The input START

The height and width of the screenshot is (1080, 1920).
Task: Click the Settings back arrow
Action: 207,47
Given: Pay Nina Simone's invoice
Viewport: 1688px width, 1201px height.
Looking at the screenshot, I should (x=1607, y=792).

The input END

From the line containing "Given: Pay Nina Simone's invoice" to the last line above, repeat every line exactly and nothing else.

**Reply to the task**
Given: Pay Nina Simone's invoice
Viewport: 1688px width, 1201px height.
Looking at the screenshot, I should (x=1607, y=792).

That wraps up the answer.